-- Record extracts follows --

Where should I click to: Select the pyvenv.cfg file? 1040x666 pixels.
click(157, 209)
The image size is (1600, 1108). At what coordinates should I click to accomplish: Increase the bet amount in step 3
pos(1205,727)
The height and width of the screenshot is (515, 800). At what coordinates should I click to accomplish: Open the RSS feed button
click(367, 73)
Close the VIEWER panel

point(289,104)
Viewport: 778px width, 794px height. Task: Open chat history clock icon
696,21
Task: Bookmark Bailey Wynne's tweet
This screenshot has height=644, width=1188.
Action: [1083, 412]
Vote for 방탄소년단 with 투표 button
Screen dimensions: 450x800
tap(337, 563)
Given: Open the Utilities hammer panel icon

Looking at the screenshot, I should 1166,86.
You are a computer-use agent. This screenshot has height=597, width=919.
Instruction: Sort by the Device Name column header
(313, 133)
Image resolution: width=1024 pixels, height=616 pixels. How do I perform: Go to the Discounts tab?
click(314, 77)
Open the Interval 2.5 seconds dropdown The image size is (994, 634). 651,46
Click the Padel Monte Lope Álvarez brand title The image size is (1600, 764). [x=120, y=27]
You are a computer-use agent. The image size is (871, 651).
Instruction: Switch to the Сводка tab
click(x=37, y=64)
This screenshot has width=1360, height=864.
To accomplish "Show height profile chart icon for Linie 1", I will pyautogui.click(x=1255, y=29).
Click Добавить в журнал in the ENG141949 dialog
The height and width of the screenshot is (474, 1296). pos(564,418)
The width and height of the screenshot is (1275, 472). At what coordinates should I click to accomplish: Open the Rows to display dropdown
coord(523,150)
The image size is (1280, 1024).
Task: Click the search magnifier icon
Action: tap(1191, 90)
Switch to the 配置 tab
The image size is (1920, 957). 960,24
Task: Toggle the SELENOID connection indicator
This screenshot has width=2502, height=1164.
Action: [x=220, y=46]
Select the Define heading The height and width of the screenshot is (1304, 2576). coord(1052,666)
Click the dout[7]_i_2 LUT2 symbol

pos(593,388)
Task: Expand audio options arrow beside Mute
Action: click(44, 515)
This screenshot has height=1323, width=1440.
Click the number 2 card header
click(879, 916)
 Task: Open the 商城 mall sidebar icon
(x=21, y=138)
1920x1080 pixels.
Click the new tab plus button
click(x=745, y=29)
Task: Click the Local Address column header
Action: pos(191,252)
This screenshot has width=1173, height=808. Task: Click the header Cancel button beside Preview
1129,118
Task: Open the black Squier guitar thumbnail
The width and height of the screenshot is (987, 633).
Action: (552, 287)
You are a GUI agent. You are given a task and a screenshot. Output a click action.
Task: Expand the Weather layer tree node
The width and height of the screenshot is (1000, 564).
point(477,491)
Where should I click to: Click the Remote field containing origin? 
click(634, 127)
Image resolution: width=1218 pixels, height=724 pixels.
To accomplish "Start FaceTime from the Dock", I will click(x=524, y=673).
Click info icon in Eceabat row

-- Record extracts concluded --

Brief - Print again each line of the listing above, exactly as it appears.

Solved exercise -
Where should I click to: Select the pyvenv.cfg file? 1040x666 pixels.
click(157, 209)
The image size is (1600, 1108). At what coordinates should I click to accomplish: Increase the bet amount in step 3
pos(1205,727)
The height and width of the screenshot is (515, 800). At what coordinates should I click to accomplish: Open the RSS feed button
click(367, 73)
Close the VIEWER panel

point(289,104)
Viewport: 778px width, 794px height. Task: Open chat history clock icon
696,21
Task: Bookmark Bailey Wynne's tweet
This screenshot has height=644, width=1188.
Action: [1083, 412]
Vote for 방탄소년단 with 투표 button
Screen dimensions: 450x800
tap(337, 563)
Given: Open the Utilities hammer panel icon

Looking at the screenshot, I should 1166,86.
You are a computer-use agent. This screenshot has height=597, width=919.
Instruction: Sort by the Device Name column header
(313, 133)
Image resolution: width=1024 pixels, height=616 pixels. How do I perform: Go to the Discounts tab?
click(314, 77)
Open the Interval 2.5 seconds dropdown The image size is (994, 634). 651,46
Click the Padel Monte Lope Álvarez brand title The image size is (1600, 764). [x=120, y=27]
You are a computer-use agent. The image size is (871, 651).
Instruction: Switch to the Сводка tab
click(x=37, y=64)
This screenshot has width=1360, height=864.
To accomplish "Show height profile chart icon for Linie 1", I will pyautogui.click(x=1255, y=29).
Click Добавить в журнал in the ENG141949 dialog
The height and width of the screenshot is (474, 1296). pos(564,418)
The width and height of the screenshot is (1275, 472). At what coordinates should I click to accomplish: Open the Rows to display dropdown
coord(523,150)
The image size is (1280, 1024).
Task: Click the search magnifier icon
Action: tap(1191, 90)
Switch to the 配置 tab
The image size is (1920, 957). 960,24
Task: Toggle the SELENOID connection indicator
This screenshot has width=2502, height=1164.
Action: [x=220, y=46]
Select the Define heading The height and width of the screenshot is (1304, 2576). coord(1052,666)
Click the dout[7]_i_2 LUT2 symbol

pos(593,388)
Task: Expand audio options arrow beside Mute
Action: click(44, 515)
This screenshot has height=1323, width=1440.
Click the number 2 card header
click(879, 916)
 Task: Open the 商城 mall sidebar icon
(x=21, y=138)
1920x1080 pixels.
Click the new tab plus button
click(x=745, y=29)
Task: Click the Local Address column header
Action: pos(191,252)
This screenshot has width=1173, height=808. Task: Click the header Cancel button beside Preview
1129,118
Task: Open the black Squier guitar thumbnail
The width and height of the screenshot is (987, 633).
Action: (552, 287)
You are a GUI agent. You are given a task and a screenshot. Output a click action.
Task: Expand the Weather layer tree node
The width and height of the screenshot is (1000, 564).
point(477,491)
Where should I click to: Click the Remote field containing origin? 
click(634, 127)
Image resolution: width=1218 pixels, height=724 pixels.
To accomplish "Start FaceTime from the Dock", I will click(x=524, y=673).
Click info icon in Eceabat row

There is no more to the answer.